----- Data section
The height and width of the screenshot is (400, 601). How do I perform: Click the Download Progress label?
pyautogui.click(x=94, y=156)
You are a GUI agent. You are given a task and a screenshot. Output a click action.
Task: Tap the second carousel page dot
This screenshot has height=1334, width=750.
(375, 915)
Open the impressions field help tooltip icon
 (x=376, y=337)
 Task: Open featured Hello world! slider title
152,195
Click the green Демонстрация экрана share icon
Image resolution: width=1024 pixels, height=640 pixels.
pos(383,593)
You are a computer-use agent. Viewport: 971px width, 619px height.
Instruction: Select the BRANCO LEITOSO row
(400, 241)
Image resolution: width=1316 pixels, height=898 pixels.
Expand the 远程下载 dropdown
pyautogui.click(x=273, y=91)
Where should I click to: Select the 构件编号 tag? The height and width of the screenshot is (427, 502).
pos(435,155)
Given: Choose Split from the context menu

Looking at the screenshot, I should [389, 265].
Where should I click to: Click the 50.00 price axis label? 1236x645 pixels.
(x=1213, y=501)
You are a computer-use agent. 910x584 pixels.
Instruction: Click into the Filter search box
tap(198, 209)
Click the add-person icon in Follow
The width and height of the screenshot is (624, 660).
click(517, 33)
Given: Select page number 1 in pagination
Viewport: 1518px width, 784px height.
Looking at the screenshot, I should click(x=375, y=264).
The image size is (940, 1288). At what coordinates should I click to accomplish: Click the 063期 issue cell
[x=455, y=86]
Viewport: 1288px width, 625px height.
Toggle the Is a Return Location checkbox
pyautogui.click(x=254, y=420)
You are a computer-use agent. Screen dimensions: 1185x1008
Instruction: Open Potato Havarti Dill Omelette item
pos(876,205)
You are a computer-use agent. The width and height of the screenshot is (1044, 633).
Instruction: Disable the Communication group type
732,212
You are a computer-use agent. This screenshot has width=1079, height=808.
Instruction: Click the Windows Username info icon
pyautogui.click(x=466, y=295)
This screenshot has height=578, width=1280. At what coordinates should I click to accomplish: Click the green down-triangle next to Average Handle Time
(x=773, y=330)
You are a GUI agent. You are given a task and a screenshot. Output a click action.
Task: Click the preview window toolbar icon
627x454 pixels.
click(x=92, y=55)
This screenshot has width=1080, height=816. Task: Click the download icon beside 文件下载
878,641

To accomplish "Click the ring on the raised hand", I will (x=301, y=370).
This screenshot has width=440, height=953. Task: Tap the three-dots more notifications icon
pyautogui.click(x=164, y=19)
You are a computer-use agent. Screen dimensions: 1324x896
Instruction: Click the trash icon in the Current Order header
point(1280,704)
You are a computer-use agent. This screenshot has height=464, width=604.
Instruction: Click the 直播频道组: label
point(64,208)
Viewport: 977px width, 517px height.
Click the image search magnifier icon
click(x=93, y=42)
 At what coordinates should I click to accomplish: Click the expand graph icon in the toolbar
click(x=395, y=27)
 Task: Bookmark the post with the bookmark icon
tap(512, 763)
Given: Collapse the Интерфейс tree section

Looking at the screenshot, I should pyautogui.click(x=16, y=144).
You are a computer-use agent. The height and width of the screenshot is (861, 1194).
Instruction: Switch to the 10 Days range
----------
Search the entries for "page" and copy each matching line.

| Exercise result |
Task: Tap the second carousel page dot
Given: Select page number 1 in pagination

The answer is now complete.